2. "Iran is busy gobbling up nations."

"Gobbling" is defined as "eating (something) hurriedly and noisily," making it a curious choice of words. Given that Netanyahu is trying to reinforce the image of Iran as a source of ancient evil in the region, it seems odd he would choose language more evocative of a McDonald's cheeseburger than a mortal threat to global security.




3. "To defeat ISIS and let Iran get nuclear weapons would be to win the battle, but lose the war."

Somehow it seems harnessing nuclear energy is much less threatening than a group of fundamentalist marauders beheading any journalist they can get their hands on. Even aside from the broader fact that the Iran-ISIL comparison is a false equivalency, that sounds like a battle worth winning.




4. "We must all stand together to stop Iran's march of conquest, subjugation, and terror."
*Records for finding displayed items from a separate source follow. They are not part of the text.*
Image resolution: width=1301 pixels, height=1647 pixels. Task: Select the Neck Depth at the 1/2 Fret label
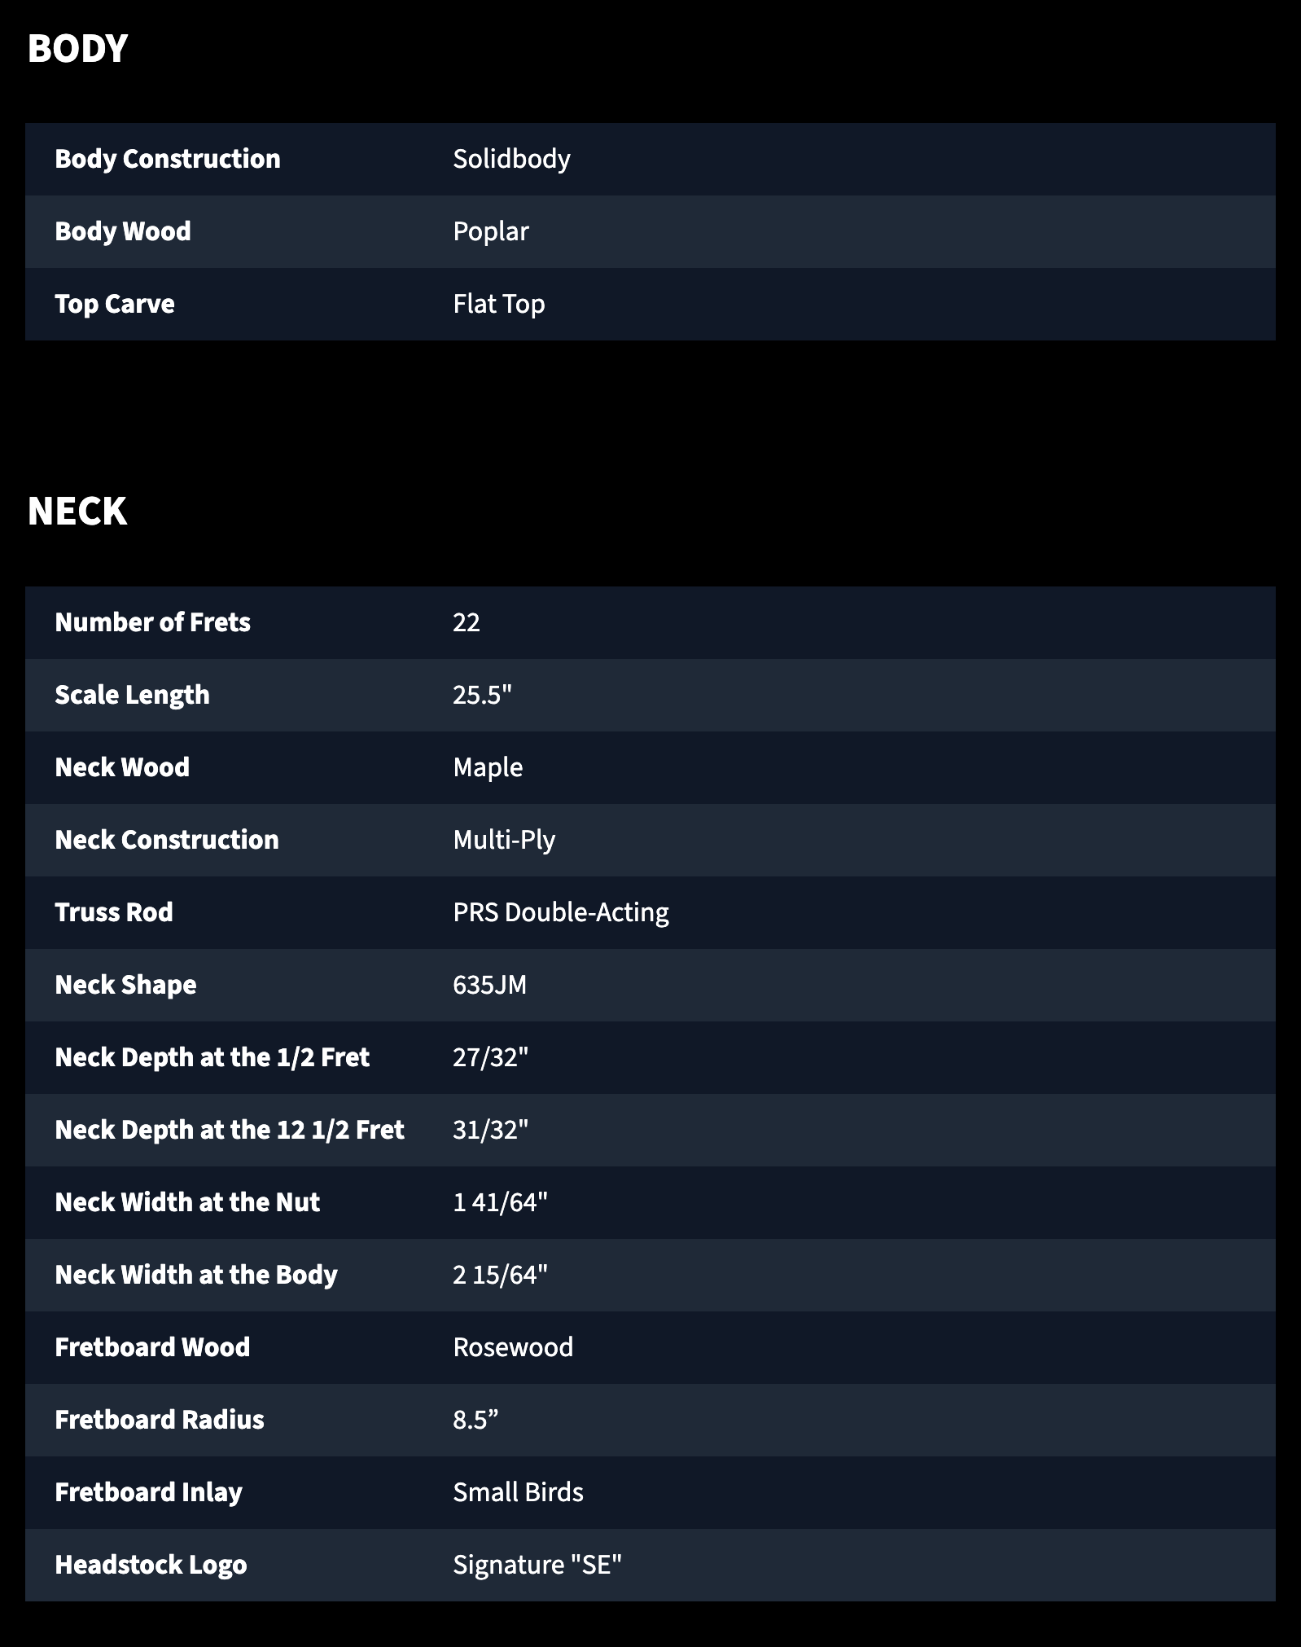pyautogui.click(x=212, y=1057)
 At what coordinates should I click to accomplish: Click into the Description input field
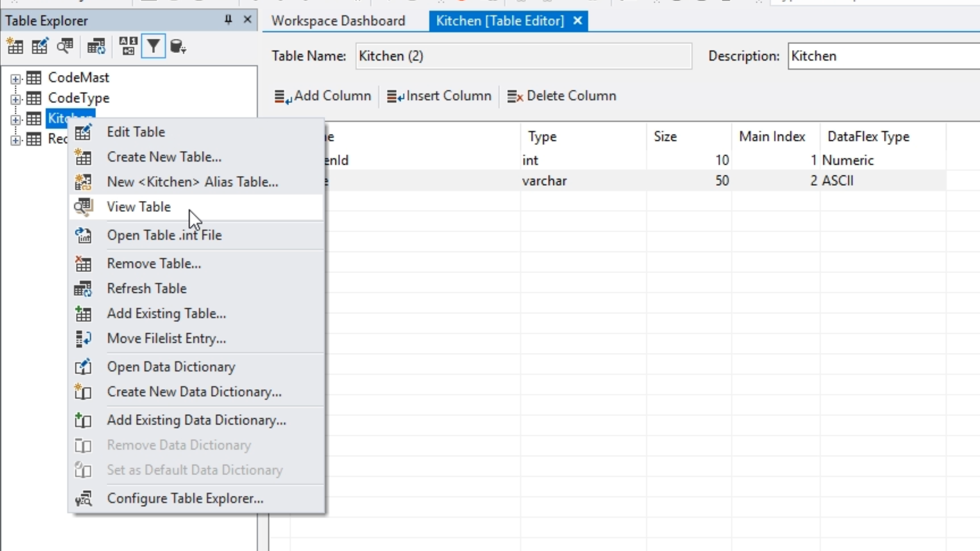(883, 56)
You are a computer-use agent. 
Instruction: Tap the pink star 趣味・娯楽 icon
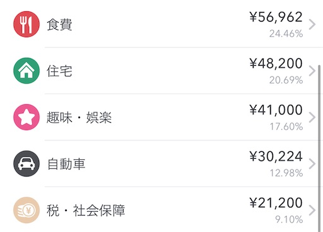pos(26,117)

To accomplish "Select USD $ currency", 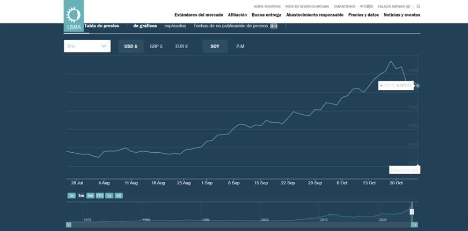I will 130,46.
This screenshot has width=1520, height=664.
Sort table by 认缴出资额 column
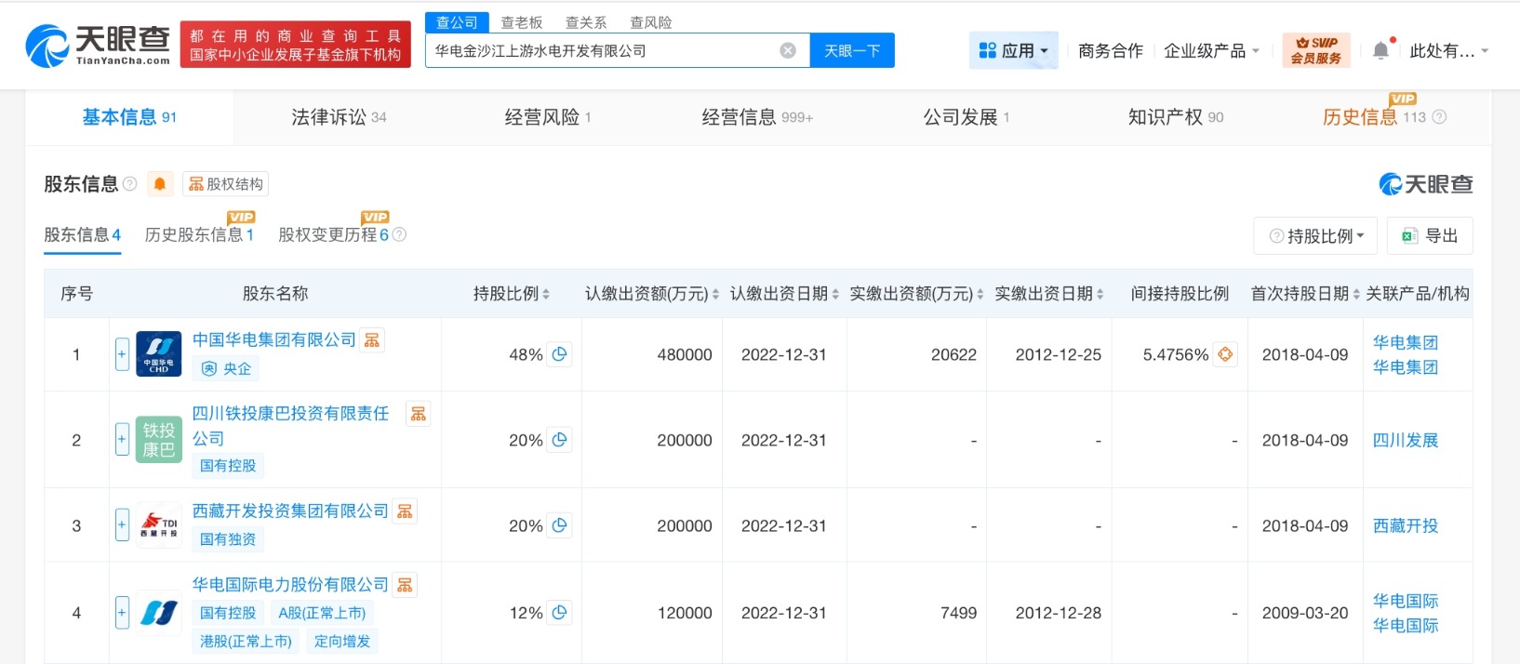[651, 294]
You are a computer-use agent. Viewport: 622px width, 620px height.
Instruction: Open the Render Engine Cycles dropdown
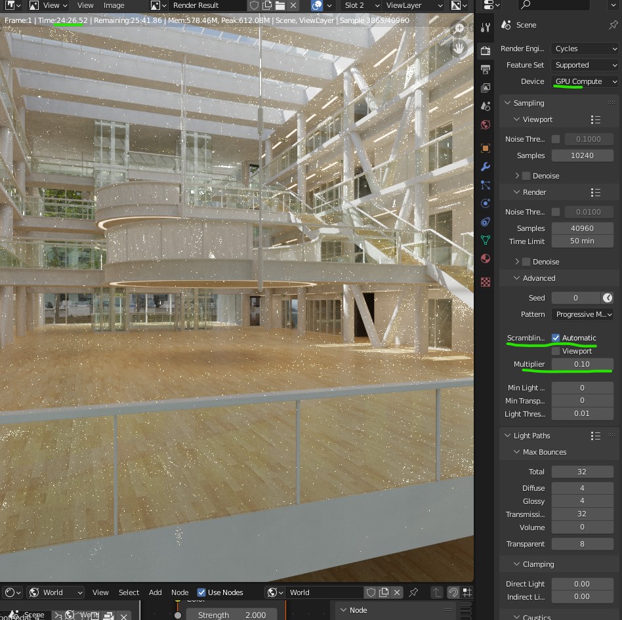pos(584,49)
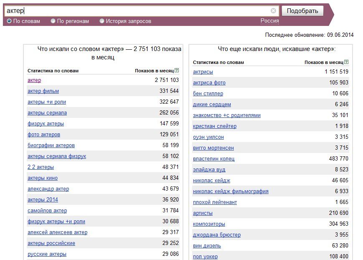363x260 pixels.
Task: Click into the search field containing 'актер'
Action: point(137,11)
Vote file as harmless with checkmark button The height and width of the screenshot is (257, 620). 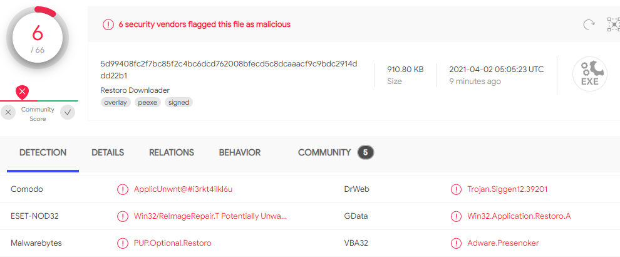pyautogui.click(x=68, y=112)
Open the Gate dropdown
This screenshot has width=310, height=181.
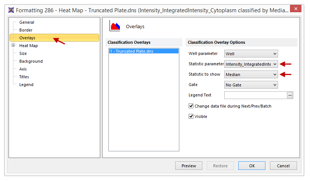(251, 85)
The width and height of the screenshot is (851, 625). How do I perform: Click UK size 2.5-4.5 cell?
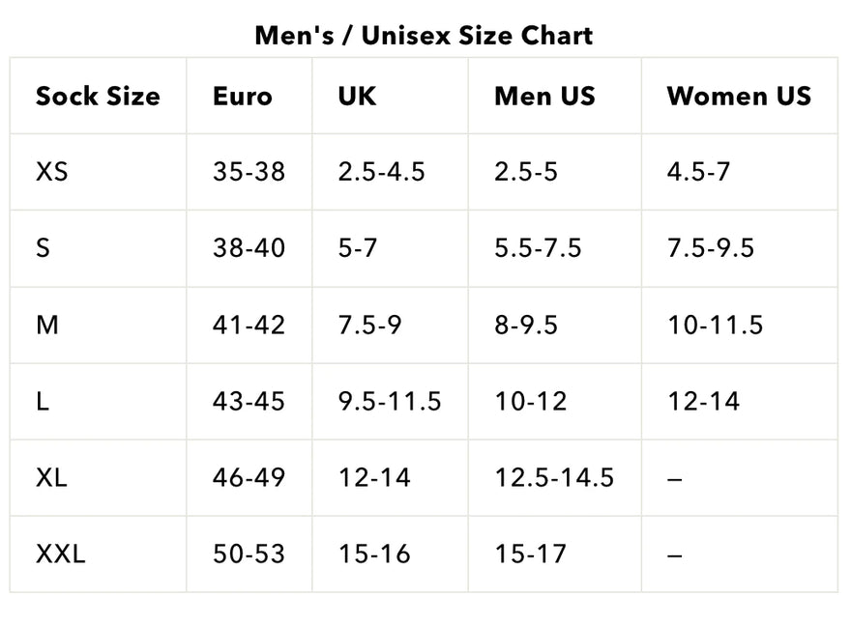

There has indeed been a recent wave of conquest, subjugation, and terror, but the marching hasn't been done by Iran, but - again - by ISIL. As seen, quite literally, below.


raqqa isis

© AP



5. "The days when the Jewish people remained passive in the face of genocidal enemies are over."

The sentiment is correct. It goes without saying that no one should tolerate genocide. But there is very little in modern history to suggest that Israel has remained "passive." There was the Six-Day War in 1967. There was the 1981 airstrike which destroyed the only nuclear reactor in Iraq. Not to mention the military strikes which killed six members of Hezbollah in the Golan Heights two months ago.




6. "This deal will change the Middle East for the worse and will spark a nuclear arms race in the region."

If you listened to the rest of the speech - or read the previous 5 quotes - it should be pretty clear that Netanyahu believes a nuclear arms race is already taking place in the region.


7. Netanyahu's insistence that Iran will always be an enemy of the United States.


Bibi may have gotten confused here. When addressing a joint session of the US Congress, it's easy to forget that you do not, in fact, represent the United States. He is also not a representative of Iran, making his bold statement about the relationship between the two nations a little speculative.


8. The standing ovation received after Netanyahu called for a nuclear free Middle East.


Good, then everyone is in agreement. Israel, as a preeminent member of the Middle East, must surrender any and all nuclear weapons it has developed.




9. "Israel's neighbors know that Iran will become more aggressive...when sanctions are lifted."

There he goes again, speaking for a number of nations which he does not, in fact, represent.


10. That Robert Frost reference.


Toward the speech's closing, Netanyahu referenced the famous Frost poem, "The Road Not Taken," to encourage US lawmakers to make a difficult choice. But as several scholars have noted, this interpretation is a gross misunderstanding of the poem's meaning, which is, in fact, a somber acknowledgement that our choices mean less than we think.


Probably not the message Bibi traveled 9,000 miles to deliver.


One person, at least, wasn't watching. According to Reuters, President Obama told reporters that he didn't watch, but read the transcript, and didn't see anything new.